INPUT ROWS start

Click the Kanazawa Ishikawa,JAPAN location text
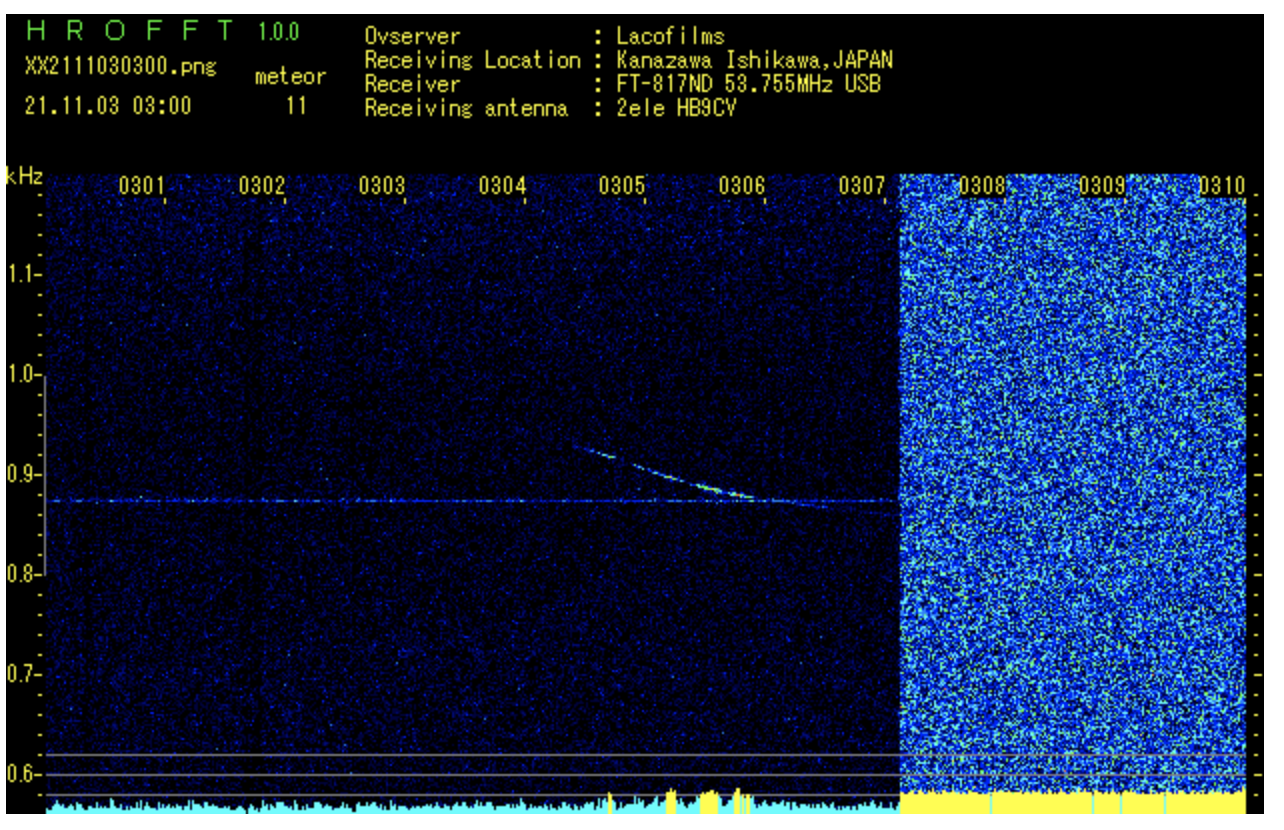This screenshot has width=1284, height=830. tap(755, 61)
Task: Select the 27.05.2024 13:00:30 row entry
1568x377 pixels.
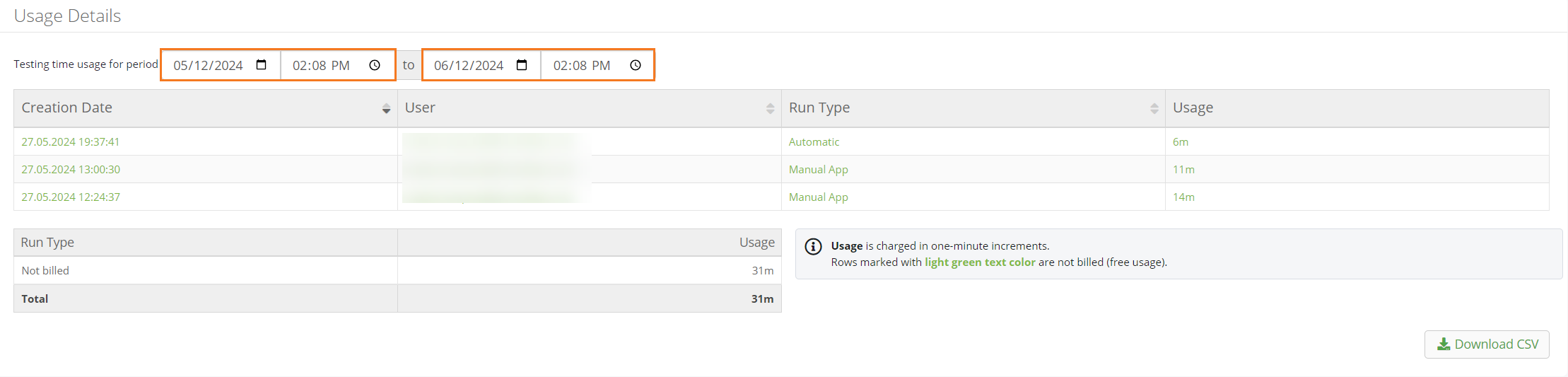Action: coord(71,169)
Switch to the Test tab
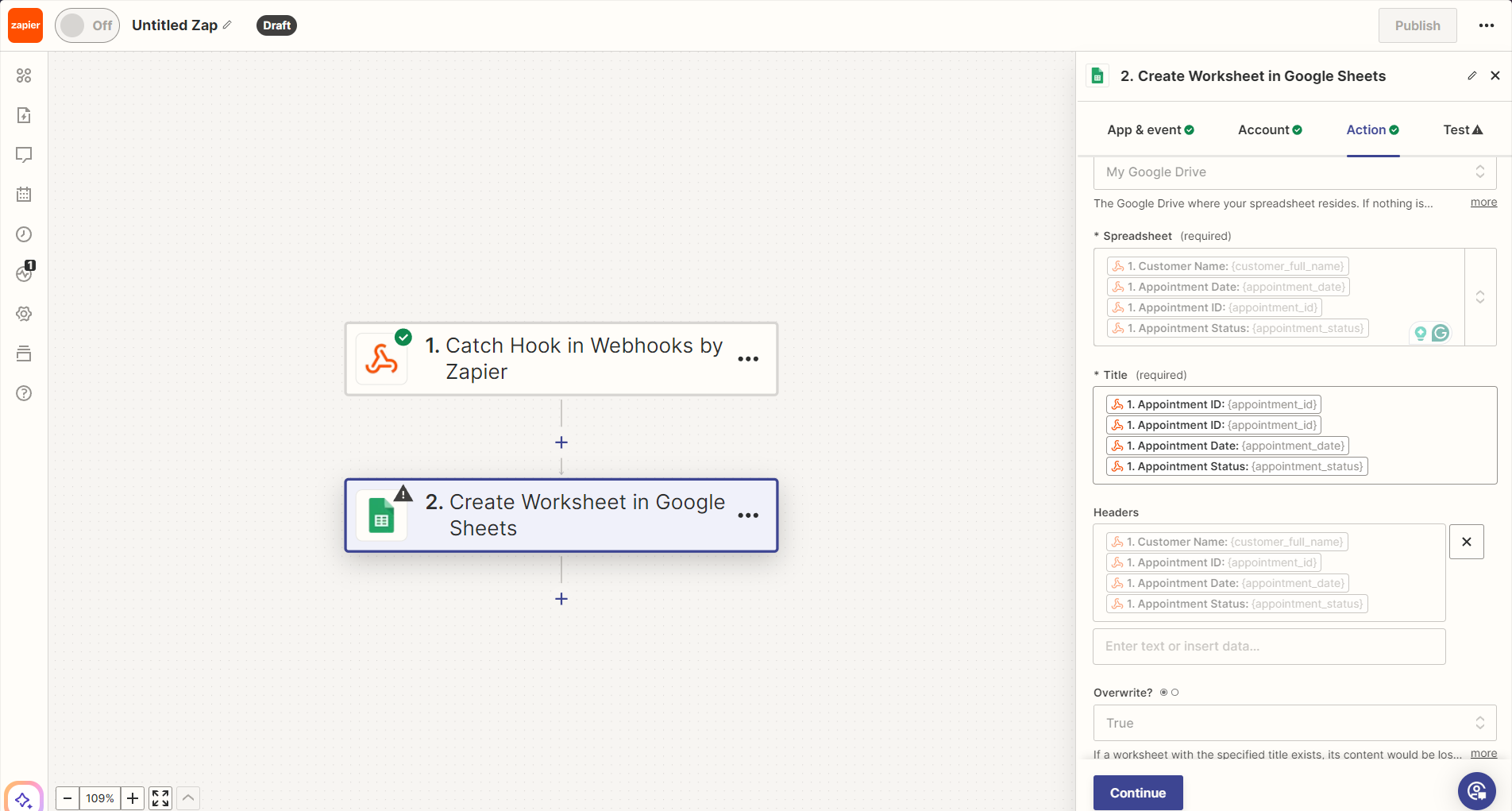 pos(1462,129)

INPUT ROWS end

- EXERCISE OBJECTIVE: Lay out every line of the listing above as a JSON list of strings, one string per line, skipping blank lines and leaving out the pictures.

- COMPLETE OUTPUT:
[
  "Click the Kanazawa Ishikawa,JAPAN location text",
  "This screenshot has width=1284, height=830. tap(755, 61)",
  "Task: Select the 27.05.2024 13:00:30 row entry",
  "1568x377 pixels.",
  "Action: coord(71,169)",
  "Switch to the Test tab",
  " pos(1462,129)"
]